Collected data entries:
<<<<
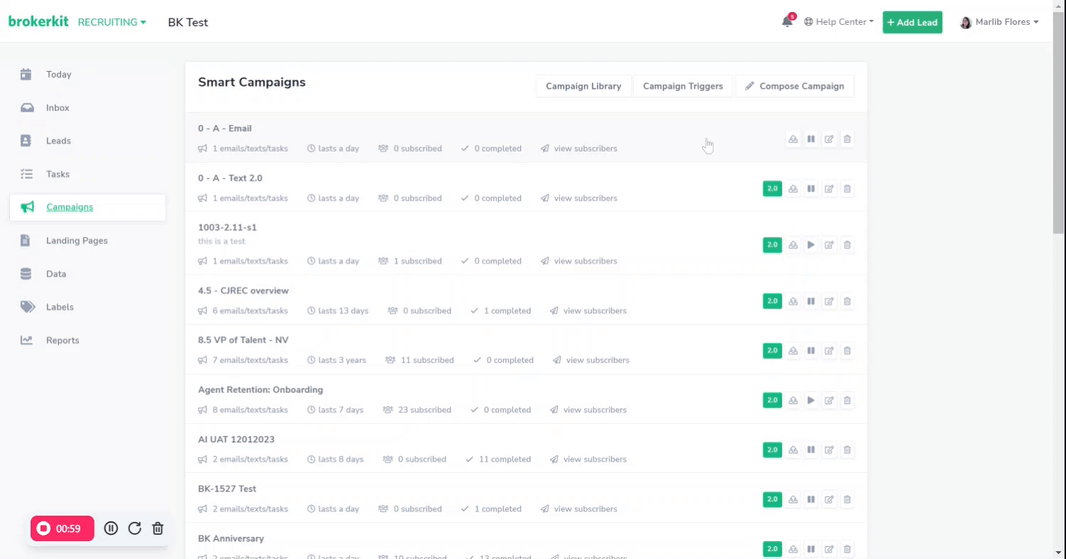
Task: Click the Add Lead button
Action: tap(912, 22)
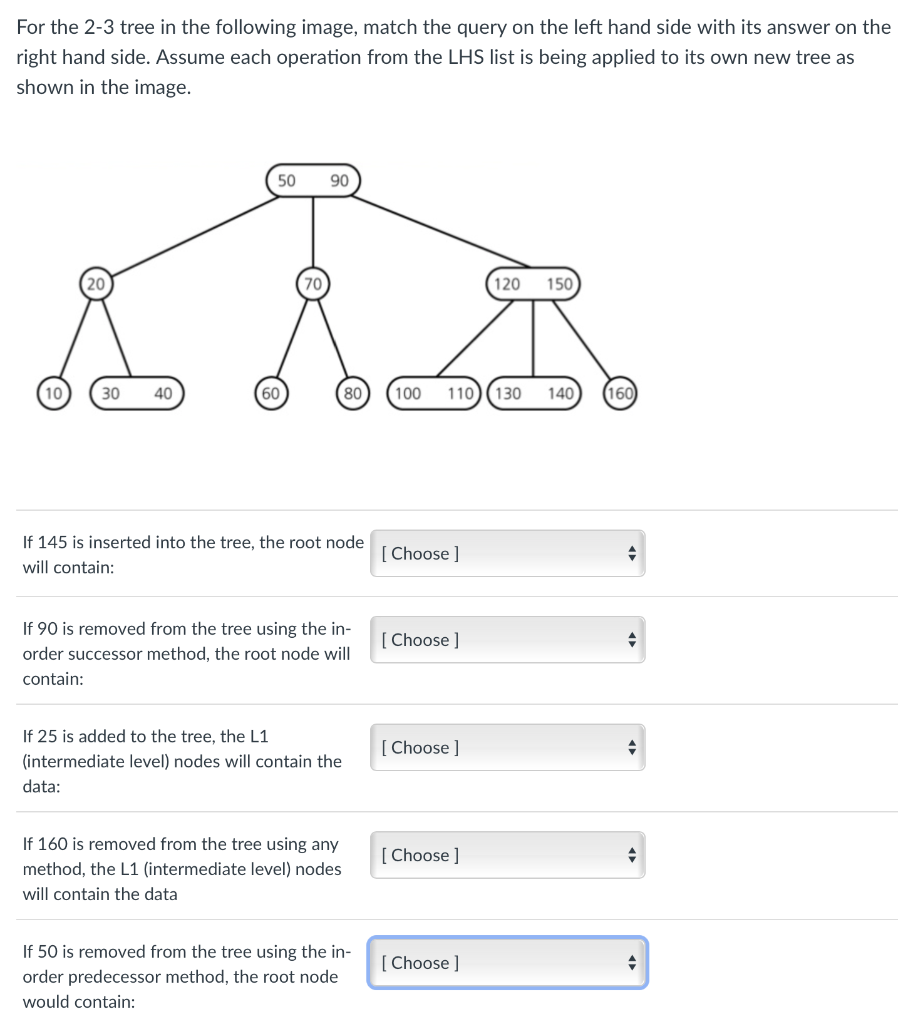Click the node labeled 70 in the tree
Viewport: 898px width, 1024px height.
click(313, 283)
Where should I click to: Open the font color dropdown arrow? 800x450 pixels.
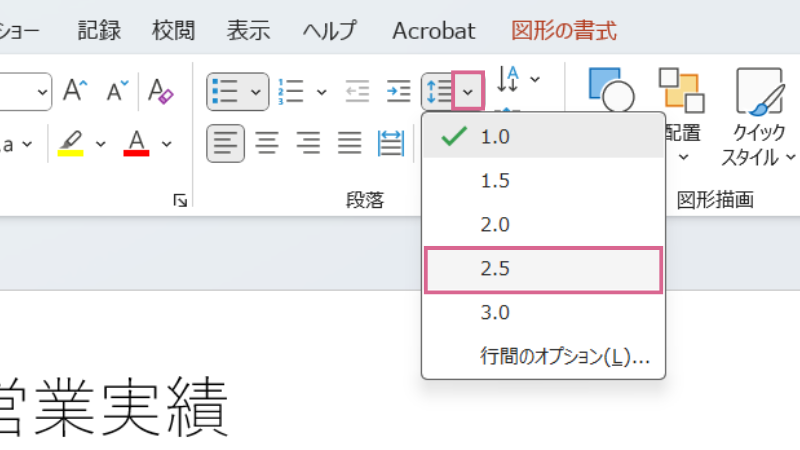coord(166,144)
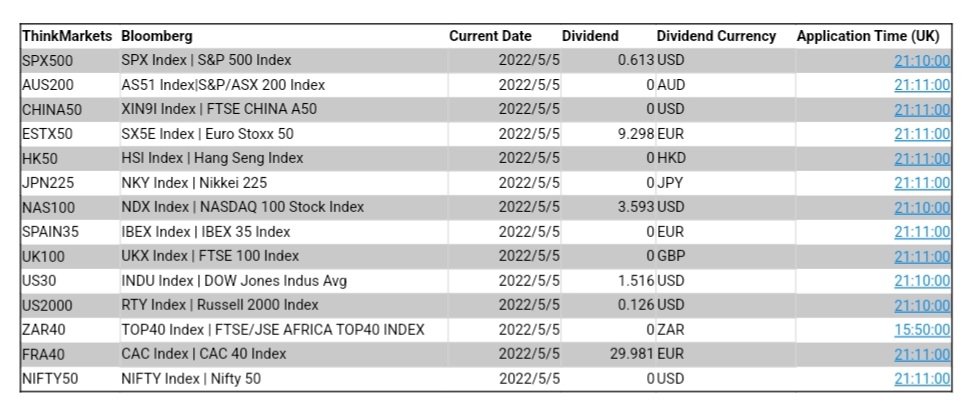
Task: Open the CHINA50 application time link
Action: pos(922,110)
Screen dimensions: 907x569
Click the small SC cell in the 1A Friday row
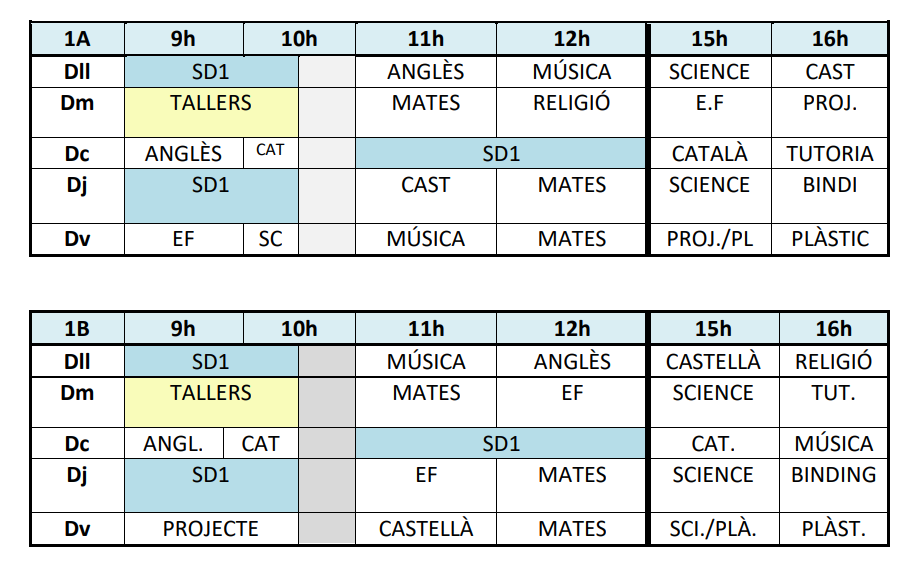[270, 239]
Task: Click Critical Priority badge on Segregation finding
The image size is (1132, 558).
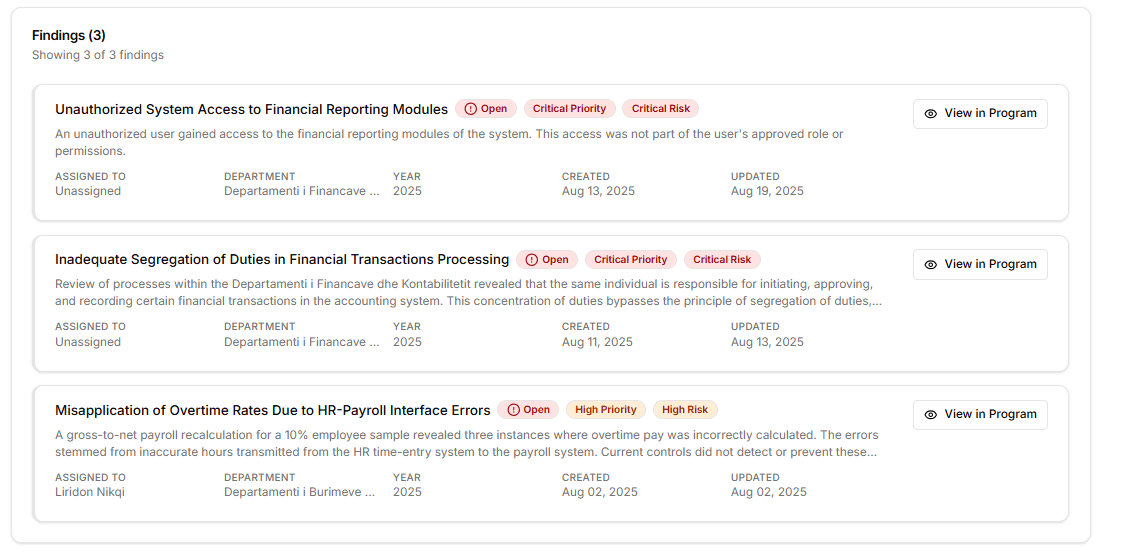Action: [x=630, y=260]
>>>>
* _WORK TO BE COMPLETED_: Leaving out the pictures, please transcribe exactly the lines from the one that holds "Task: Click Critical" through the last line of the entries above, both included.

* _RESULT_:
Task: Click Critical Priority badge on Segregation finding
The image size is (1132, 558).
Action: [x=630, y=260]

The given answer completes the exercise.